═════ Dataset excerpts ═════

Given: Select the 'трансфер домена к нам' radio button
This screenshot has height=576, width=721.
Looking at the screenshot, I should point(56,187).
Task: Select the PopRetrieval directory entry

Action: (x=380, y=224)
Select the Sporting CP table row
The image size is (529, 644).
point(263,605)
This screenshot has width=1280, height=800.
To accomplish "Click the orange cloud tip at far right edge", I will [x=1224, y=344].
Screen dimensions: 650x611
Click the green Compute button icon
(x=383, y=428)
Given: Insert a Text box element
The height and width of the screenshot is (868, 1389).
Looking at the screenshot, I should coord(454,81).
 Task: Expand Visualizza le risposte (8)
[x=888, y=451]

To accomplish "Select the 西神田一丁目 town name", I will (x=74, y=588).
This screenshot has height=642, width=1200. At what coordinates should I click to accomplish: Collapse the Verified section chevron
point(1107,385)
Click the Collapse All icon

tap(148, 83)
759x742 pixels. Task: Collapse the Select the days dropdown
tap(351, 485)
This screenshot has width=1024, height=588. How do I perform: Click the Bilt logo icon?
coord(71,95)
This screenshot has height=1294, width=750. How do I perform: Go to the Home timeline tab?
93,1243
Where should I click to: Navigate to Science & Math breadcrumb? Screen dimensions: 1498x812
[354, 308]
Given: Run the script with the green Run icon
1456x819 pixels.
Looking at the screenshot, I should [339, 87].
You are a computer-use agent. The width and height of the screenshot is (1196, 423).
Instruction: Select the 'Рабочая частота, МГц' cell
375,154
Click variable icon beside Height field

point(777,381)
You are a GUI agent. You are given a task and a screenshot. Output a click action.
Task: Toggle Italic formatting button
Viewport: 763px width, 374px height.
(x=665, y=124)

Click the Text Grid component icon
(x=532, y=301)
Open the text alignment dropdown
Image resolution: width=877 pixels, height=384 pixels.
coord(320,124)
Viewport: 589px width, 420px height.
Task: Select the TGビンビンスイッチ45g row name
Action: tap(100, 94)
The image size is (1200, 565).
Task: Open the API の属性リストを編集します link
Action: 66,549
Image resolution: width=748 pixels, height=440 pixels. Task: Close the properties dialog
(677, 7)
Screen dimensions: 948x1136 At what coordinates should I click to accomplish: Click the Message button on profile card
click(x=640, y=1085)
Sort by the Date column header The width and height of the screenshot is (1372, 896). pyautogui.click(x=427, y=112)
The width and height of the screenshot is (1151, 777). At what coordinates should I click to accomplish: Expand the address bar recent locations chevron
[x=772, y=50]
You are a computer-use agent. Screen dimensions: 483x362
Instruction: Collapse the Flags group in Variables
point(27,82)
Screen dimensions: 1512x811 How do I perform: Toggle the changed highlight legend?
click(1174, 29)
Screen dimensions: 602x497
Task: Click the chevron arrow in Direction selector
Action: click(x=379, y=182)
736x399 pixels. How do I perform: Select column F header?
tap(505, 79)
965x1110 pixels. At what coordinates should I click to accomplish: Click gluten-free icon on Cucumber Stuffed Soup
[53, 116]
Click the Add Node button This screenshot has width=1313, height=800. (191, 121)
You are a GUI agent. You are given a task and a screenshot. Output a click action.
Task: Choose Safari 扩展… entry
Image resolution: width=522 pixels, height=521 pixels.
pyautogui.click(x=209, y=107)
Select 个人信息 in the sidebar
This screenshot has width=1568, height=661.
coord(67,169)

═════

### Aim of the task
Recast every line of the records above as a numbered list, omitting the blank lines.

### The solution
1. Given: Select the 'трансфер домена к нам' radio button
2. This screenshot has height=576, width=721.
3. Looking at the screenshot, I should point(56,187).
4. Task: Select the PopRetrieval directory entry
5. Action: (x=380, y=224)
6. Select the Sporting CP table row
7. The image size is (529, 644).
8. point(263,605)
9. This screenshot has width=1280, height=800.
10. To accomplish "Click the orange cloud tip at far right edge", I will [x=1224, y=344].
11. Screen dimensions: 650x611
12. Click the green Compute button icon
13. (x=383, y=428)
14. Given: Insert a Text box element
15. The height and width of the screenshot is (868, 1389).
16. Looking at the screenshot, I should coord(454,81).
17.  Task: Expand Visualizza le risposte (8)
18. [x=888, y=451]
19. To accomplish "Select the 西神田一丁目 town name", I will (x=74, y=588).
20. This screenshot has height=642, width=1200. At what coordinates should I click to accomplish: Collapse the Verified section chevron
21. point(1107,385)
22. Click the Collapse All icon
23. tap(148, 83)
24. 759x742 pixels. Task: Collapse the Select the days dropdown
25. tap(351, 485)
26. This screenshot has width=1024, height=588. How do I perform: Click the Bilt logo icon?
27. coord(71,95)
28. This screenshot has height=1294, width=750. How do I perform: Go to the Home timeline tab?
29. 93,1243
30. Where should I click to: Navigate to Science & Math breadcrumb? Screen dimensions: 1498x812
31. [354, 308]
32. Given: Run the script with the green Run icon
33. 1456x819 pixels.
34. Looking at the screenshot, I should [339, 87].
35. You are a computer-use agent. The width and height of the screenshot is (1196, 423).
36. Instruction: Select the 'Рабочая частота, МГц' cell
37. 375,154
38. Click variable icon beside Height field
39. point(777,381)
40. You are a GUI agent. You are given a task and a screenshot. Output a click action.
41. Task: Toggle Italic formatting button
42. Viewport: 763px width, 374px height.
43. (x=665, y=124)
44. Click the Text Grid component icon
45. (x=532, y=301)
46. Open the text alignment dropdown
47. Image resolution: width=877 pixels, height=384 pixels.
48. coord(320,124)
49. Viewport: 589px width, 420px height.
50. Task: Select the TGビンビンスイッチ45g row name
51. Action: tap(100, 94)
52. The image size is (1200, 565).
53. Task: Open the API の属性リストを編集します link
54. Action: 66,549
55. Image resolution: width=748 pixels, height=440 pixels. Task: Close the properties dialog
56. (677, 7)
57. Screen dimensions: 948x1136 At what coordinates should I click to accomplish: Click the Message button on profile card
58. click(x=640, y=1085)
59. Sort by the Date column header The width and height of the screenshot is (1372, 896). pyautogui.click(x=427, y=112)
60. The width and height of the screenshot is (1151, 777). At what coordinates should I click to accomplish: Expand the address bar recent locations chevron
61. [x=772, y=50]
62. You are a computer-use agent. Screen dimensions: 483x362
63. Instruction: Collapse the Flags group in Variables
64. point(27,82)
65. Screen dimensions: 1512x811 How do I perform: Toggle the changed highlight legend?
66. click(1174, 29)
67. Screen dimensions: 602x497
68. Task: Click the chevron arrow in Direction selector
69. Action: click(x=379, y=182)
70. 736x399 pixels. How do I perform: Select column F header?
71. tap(505, 79)
72. 965x1110 pixels. At what coordinates should I click to accomplish: Click gluten-free icon on Cucumber Stuffed Soup
73. [53, 116]
74. Click the Add Node button This screenshot has width=1313, height=800. (191, 121)
75. You are a GUI agent. You are given a task and a screenshot. Output a click action.
76. Task: Choose Safari 扩展… entry
77. Image resolution: width=522 pixels, height=521 pixels.
78. pyautogui.click(x=209, y=107)
79. Select 个人信息 in the sidebar
80. This screenshot has width=1568, height=661.
81. coord(67,169)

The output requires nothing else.